No se trata de desplazarlos otra vez de sus veredas y corregimientos, de donde por demás ya la mayoría fue obligada a huir, sino de convertirlos en cuidanderos de los parques naturales que ahora habitan, y sobre los que no oculta la enormidad de planes que caudalosos inversionistas tienen en materia turística y de servicios, la verdadera razón del acuerdo que buscan. Es probable que sus futuros jefes sean los mismos paramilitares que los masacraron sin asco, como su invitado de honor, al que vuelve a mirar con singular cariño. Al fin y al cabo estos sólo han servido a la causa de cuidarles las propiedades e intereses a los empresarios, son de los buenos, por lógica.

Qué le vamos a hacer, pasa a lamentarse. El acuerdo es político y por tanto era necesario firmar algo sobre la incorporación de los antiguos guerrilleros al ejercicio de esa actividad, dentro de los rigurosos marcos de la democracia del terror que nos rige. Porque no se piense que hemos cedido en algo, ellos tendrán que someterse a nuestras intangibles instituciones. Habrá, por ejemplo, que elaborar un estatuto para la oposición, pero no con las FARC, ni más faltaba, sino con el conjunto de los partidos reconocidos, doce en total, a los que se sumará un delegado de la guerrilla, uno solo, repite, como para que quede claro que su presencia será una mera formalidad. Y en cuanto a la protesta social, claro que habrá que admitirla y regularla, pero sobre la base de que es el último de los derechos, subordinado a todos los demás, en especial el de la propiedad, que no podrán jamás afectar de ningún modo. So riesgo también de sufrir todo el rigor de la legalidad y el poder estatales. Como quien dice, las cosas van a quedar igual, tranquilos compatriotas, estamos en el mismo bando y guiña el ojo a sus oyentes.

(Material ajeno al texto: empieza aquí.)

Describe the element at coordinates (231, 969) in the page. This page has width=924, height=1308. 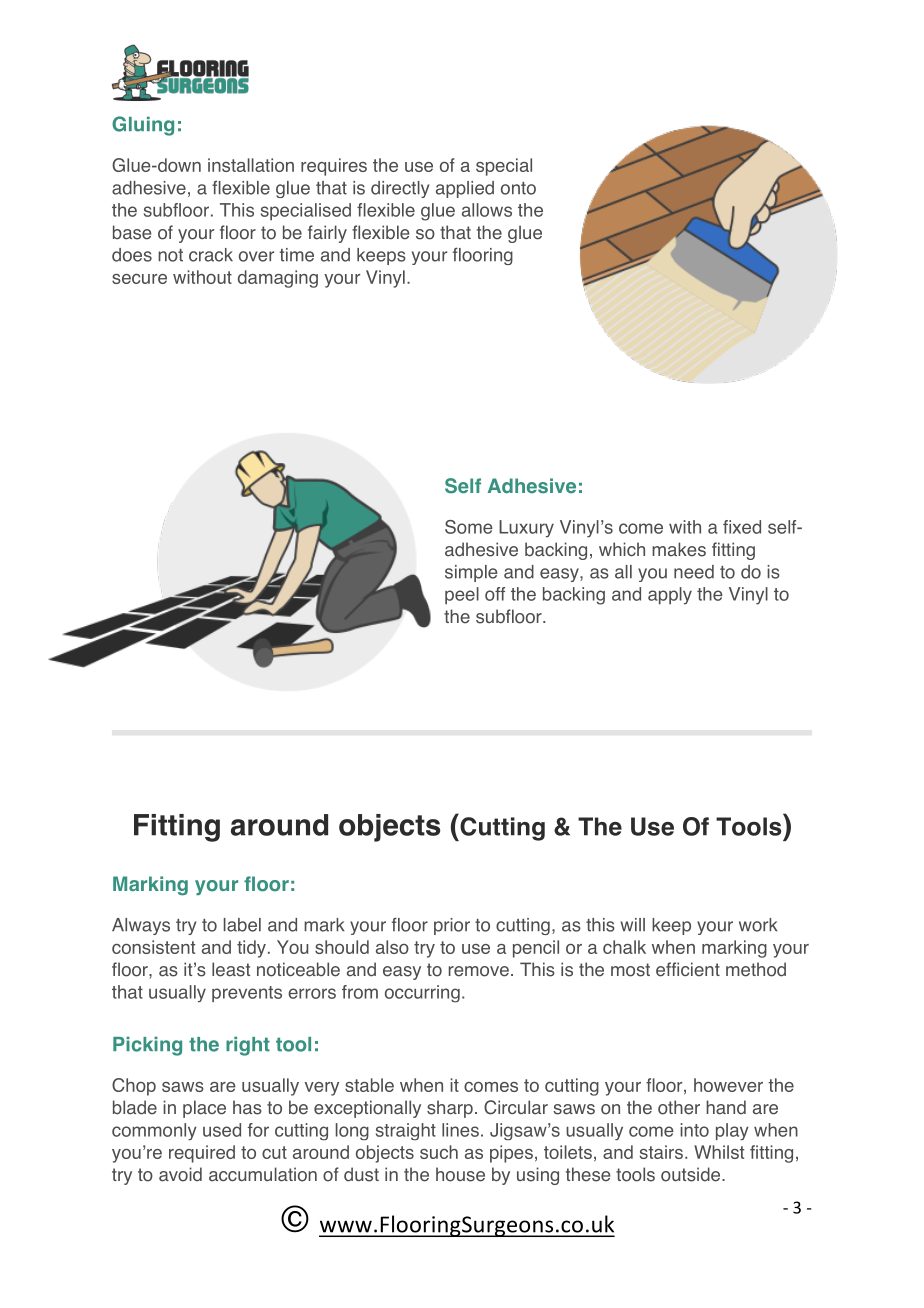
I see `least` at that location.
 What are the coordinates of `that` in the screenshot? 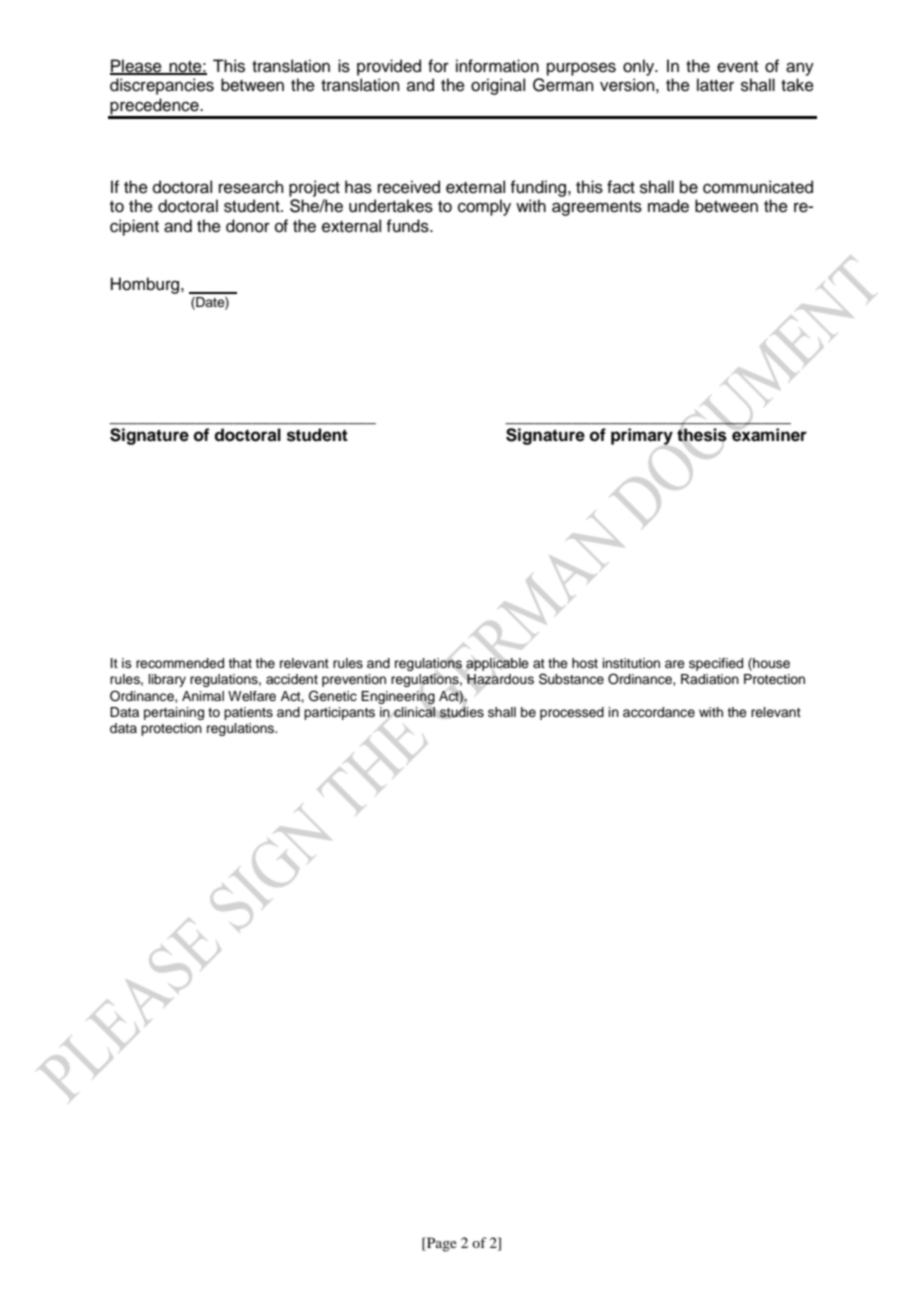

Igual pasa con la justicia. ¿Quién dijo que la mesa era para acordar los términos de ella? De lo que se trata es de obligarlos, por la presión militar y mediática masiva, a firmar su sometimiento a la Constitución y las leyes vigentes, particularmente a las ya aprobadas por el Estado para esa materia. Del mismo modo que lo harán con la cuestión de la refrendación y el referendo que estará listo para cuando llegue el momento. Estamos notificados señor Pearl, de las intenciones y las perspectivas que se abrigan en las altas esferas del Estado. Nunca como ahora comprendemos la sinceridad del Presidente Santos, heredero del señor Álvaro Uribe, por demás.

Pueden tener la seguridad de que si no lograron derrotarnos con medio siglo continuo de terror institucionalizado, menos van a lograrlo con expertos en las diversas calidades del brandy y el caviar, por más títulos que ostenten de universidades extranjeras.

 

Montañas de Colombia, 12 de agosto de 2014.